“You don’t stop laughing when you grow old, you grow old when you stop laughing.” — George Bernard Shaw
Well, maybe not forever. But how about 120, or 130, or more?
One of the ways to live better is to add life to your years, not years to your life.
But what if you could add years, too? What if you could live longer, better, healthier, and happier?
In the book, Growing Younger: How To Measure and Change Your Body’s Age, Dr. Robert Morgan shares stories and insights from a village in Russia where people live longer, healthier, happier lives, well past 100.
Is that Person 70 or 107?
In Abkhasians, looks can be deceiving. Whether somebody is 70 or 100+, it’s hard to tell.
Via Growing Younger:
“After spending a few months with them, I still find it impossible to judge the age of older Abkhasians.
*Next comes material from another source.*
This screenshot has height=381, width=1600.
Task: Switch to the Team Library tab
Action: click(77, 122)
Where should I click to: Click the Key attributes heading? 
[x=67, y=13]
Their general appearance does not provide a clue; you know they are old because of their gray hair and the lines on their faces, but are they 70 or 107? I would have guessed “70” for all the old people that I encountered in Abkhasia, and most of the time I would have been wrong.”
Good Eyes, Original Teeth, and Standing Tall
In Abkhasians, people last a long time in great condition.
Via Growing Younger:
“It is as if the physical and psychological changes which to us signify the aging process had, in the Abkhasians, simply stopped at a certain point. Most work regularly. They are still blessed with good eyesight, and most have their own teeth. Their posture is unusually erect, even into advanced age; many take walks of more than two miles a day and swim in the mountain streams. They look healthy and they are a handsome people.”
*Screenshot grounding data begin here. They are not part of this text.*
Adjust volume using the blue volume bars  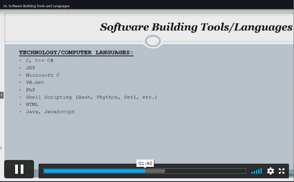(256, 171)
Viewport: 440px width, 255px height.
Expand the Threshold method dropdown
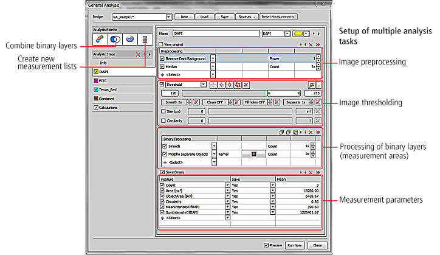tap(203, 85)
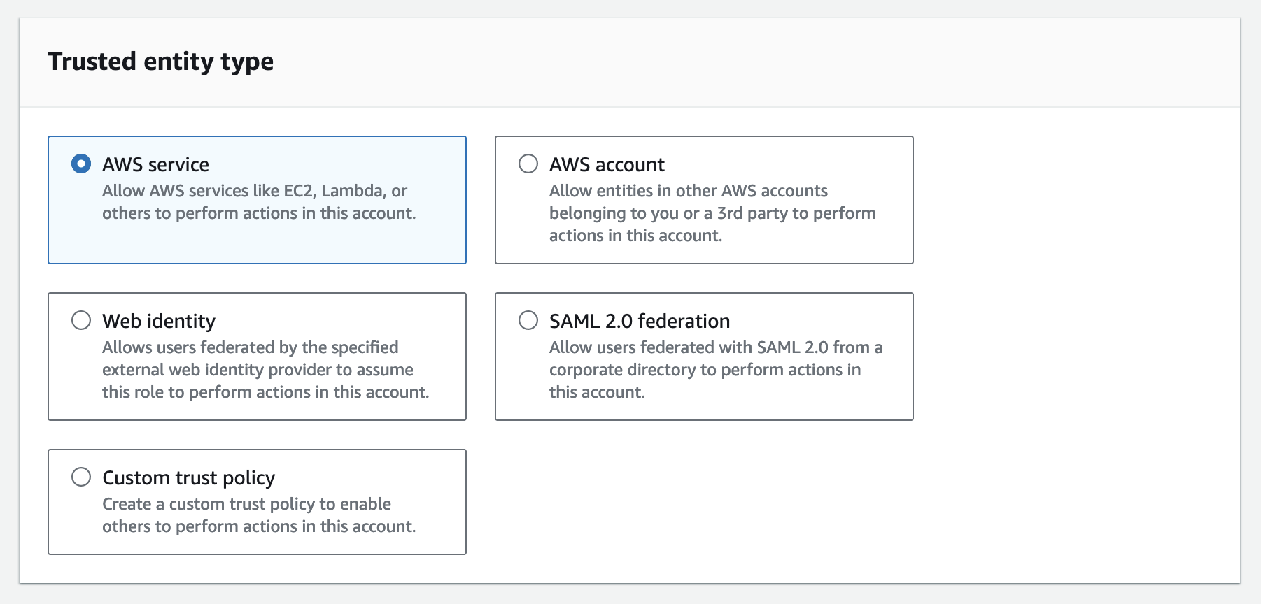Screen dimensions: 1261x604
Task: Select the AWS account radio button
Action: pos(528,164)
The Elderly in One Village
Regardless of figure, the elderly are a good chunk of the population in Abkhasia.
Via Growing Younger:
“There are no current figures of the total number of aged in Abkhasia, though in the village of Dzhgerda, which I visited last summer, there were 71 men and 100 women between 81 and 96 and 19 people over 91–13 percent of the village population of 1,200.”
No Mental Illness or Cancer
Imagine a life free of mental illness or cancer.
Via Growing Younger:
“One researcher who examined a group of Abkhasians over 90 found that close to 40 percent of the men and 30 percent of the women had vision good enough to read or thread a needle without glasses, and that over 40 percent had reasonably good hearing. There were no reported cases of either mental illness or cancer in a nine-year study of 123 people over 100.”
Extraordinary Psychological and Neurological Stability
Imagine keeping all of your senses as you age into the sunset.
Via Growing Younger:
“In that study, begun in 1960 by Dr. G.N. Sichinava of the institute of Gerontology in Sukhumi, the aged showed extraordinary psychological and neurological stability. Most of them had clear recollection of the distant past, but partially bad recollection of more recent events. Some reversed this pattern, but quite a large number retained a good memory of both the recent and distant past. All showed clear and logical thinking, and most correctly estimated their physical and mental capacities. They showed a lively interest in their families’ affairs, in their collective and in social events. All were agile, neat, and clean.”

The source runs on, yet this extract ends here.